• [TASK DETAILS]:
Starting at the first of the rows below and ending with the line that contains "click(1348, 28)", rewrite those lines as a numbered list, leaving out any blank lines.

--- START SUPPLIED ENTRIES ---

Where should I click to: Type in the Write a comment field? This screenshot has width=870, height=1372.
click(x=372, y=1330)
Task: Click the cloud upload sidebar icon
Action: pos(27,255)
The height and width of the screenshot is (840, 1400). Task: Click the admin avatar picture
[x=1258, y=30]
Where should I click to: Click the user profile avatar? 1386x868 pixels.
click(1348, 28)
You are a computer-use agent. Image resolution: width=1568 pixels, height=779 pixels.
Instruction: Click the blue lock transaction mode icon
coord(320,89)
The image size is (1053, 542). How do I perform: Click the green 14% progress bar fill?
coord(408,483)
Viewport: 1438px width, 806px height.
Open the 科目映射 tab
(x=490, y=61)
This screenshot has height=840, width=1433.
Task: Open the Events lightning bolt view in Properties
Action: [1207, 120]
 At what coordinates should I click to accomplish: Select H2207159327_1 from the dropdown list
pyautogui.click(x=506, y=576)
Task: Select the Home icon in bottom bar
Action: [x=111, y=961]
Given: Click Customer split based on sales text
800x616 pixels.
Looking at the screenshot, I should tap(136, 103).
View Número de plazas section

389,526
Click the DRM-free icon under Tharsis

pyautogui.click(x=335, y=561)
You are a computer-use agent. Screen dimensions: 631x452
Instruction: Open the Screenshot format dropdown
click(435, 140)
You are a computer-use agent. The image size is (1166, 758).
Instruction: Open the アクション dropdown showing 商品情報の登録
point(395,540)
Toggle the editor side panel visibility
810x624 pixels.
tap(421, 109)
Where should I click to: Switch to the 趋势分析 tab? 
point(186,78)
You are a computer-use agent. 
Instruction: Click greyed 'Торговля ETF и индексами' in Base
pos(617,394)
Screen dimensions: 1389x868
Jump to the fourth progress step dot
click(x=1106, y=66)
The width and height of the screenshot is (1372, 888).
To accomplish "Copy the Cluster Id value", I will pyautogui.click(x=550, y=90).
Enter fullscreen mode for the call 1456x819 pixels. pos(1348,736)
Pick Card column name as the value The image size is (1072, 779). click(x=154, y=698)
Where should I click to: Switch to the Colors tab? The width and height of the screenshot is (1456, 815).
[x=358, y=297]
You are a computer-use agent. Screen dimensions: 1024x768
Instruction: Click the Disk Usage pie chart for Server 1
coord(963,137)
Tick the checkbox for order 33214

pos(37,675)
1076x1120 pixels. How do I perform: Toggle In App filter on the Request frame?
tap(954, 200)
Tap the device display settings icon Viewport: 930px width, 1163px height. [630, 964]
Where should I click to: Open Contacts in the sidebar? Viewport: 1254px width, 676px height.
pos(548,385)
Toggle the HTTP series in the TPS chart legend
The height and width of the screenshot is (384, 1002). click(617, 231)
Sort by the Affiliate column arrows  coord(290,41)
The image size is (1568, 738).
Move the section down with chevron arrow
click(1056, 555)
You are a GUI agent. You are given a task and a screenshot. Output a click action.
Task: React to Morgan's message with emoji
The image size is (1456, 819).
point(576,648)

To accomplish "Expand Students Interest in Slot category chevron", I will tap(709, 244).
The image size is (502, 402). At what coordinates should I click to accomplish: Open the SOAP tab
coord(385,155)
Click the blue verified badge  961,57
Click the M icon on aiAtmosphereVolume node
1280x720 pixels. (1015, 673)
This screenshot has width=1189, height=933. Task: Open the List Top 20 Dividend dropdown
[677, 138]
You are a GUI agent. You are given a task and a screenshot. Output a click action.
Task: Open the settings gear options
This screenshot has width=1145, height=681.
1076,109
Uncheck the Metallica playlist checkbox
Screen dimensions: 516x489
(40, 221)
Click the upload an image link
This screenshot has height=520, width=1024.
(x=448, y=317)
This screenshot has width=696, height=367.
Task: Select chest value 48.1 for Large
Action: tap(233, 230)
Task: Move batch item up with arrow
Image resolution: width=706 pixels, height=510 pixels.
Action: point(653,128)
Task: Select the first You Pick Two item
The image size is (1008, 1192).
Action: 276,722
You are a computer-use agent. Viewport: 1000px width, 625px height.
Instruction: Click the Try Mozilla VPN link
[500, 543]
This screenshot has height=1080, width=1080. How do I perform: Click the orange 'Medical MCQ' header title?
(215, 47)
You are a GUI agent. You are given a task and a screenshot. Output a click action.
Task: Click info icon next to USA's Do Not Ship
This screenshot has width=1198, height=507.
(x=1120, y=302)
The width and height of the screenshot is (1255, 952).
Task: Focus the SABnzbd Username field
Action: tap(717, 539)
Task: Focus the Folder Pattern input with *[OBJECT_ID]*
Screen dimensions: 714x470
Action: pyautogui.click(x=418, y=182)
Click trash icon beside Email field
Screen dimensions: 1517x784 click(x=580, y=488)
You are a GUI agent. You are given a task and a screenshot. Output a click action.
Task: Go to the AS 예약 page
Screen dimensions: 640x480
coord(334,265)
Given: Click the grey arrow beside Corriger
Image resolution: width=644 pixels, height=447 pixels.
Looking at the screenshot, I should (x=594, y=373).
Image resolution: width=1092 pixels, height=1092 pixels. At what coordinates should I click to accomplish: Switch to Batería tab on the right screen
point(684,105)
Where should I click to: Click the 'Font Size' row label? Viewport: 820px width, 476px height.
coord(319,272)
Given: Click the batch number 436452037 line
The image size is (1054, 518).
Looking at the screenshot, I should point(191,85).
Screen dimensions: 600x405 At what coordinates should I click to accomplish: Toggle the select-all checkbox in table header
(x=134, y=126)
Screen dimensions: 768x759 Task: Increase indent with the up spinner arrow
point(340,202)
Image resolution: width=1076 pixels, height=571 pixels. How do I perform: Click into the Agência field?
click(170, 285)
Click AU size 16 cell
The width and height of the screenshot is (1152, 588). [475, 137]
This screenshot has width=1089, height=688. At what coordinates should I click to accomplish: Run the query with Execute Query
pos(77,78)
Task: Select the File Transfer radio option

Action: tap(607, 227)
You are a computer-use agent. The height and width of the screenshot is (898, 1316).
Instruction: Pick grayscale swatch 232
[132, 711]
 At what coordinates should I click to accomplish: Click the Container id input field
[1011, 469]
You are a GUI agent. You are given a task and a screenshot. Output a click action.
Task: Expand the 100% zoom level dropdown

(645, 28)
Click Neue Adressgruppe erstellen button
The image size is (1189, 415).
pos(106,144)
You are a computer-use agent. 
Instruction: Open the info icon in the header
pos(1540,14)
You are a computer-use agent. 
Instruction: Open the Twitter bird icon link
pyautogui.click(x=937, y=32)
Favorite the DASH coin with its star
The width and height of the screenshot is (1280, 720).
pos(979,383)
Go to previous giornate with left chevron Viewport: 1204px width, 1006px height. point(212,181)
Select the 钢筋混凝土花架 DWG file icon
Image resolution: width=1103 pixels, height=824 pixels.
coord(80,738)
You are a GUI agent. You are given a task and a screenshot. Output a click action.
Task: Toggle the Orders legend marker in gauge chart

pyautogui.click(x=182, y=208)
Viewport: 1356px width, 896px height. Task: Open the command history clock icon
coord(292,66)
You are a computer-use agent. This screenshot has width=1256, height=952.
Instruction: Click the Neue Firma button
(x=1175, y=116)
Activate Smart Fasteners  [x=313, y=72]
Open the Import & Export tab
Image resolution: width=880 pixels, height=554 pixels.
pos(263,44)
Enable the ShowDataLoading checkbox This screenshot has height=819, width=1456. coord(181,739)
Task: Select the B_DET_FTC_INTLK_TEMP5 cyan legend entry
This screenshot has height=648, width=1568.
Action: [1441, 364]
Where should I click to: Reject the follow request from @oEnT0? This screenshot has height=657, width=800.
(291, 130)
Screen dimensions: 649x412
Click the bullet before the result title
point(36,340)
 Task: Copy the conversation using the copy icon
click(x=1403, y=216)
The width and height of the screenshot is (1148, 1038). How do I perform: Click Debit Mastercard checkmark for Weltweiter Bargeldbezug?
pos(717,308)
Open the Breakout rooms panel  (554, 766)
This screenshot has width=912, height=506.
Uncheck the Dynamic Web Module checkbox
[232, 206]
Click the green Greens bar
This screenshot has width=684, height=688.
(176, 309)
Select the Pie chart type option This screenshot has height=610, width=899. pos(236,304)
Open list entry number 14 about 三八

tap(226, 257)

--- END SUPPLIED ENTRIES ---

• [EXERCISE ANSWER]:
1. Where should I click to: Type in the Write a comment field? This screenshot has width=870, height=1372.
2. click(x=372, y=1330)
3. Task: Click the cloud upload sidebar icon
4. Action: pos(27,255)
5. The height and width of the screenshot is (840, 1400). Task: Click the admin avatar picture
6. [x=1258, y=30]
7. Where should I click to: Click the user profile avatar? 1386x868 pixels.
8. click(1348, 28)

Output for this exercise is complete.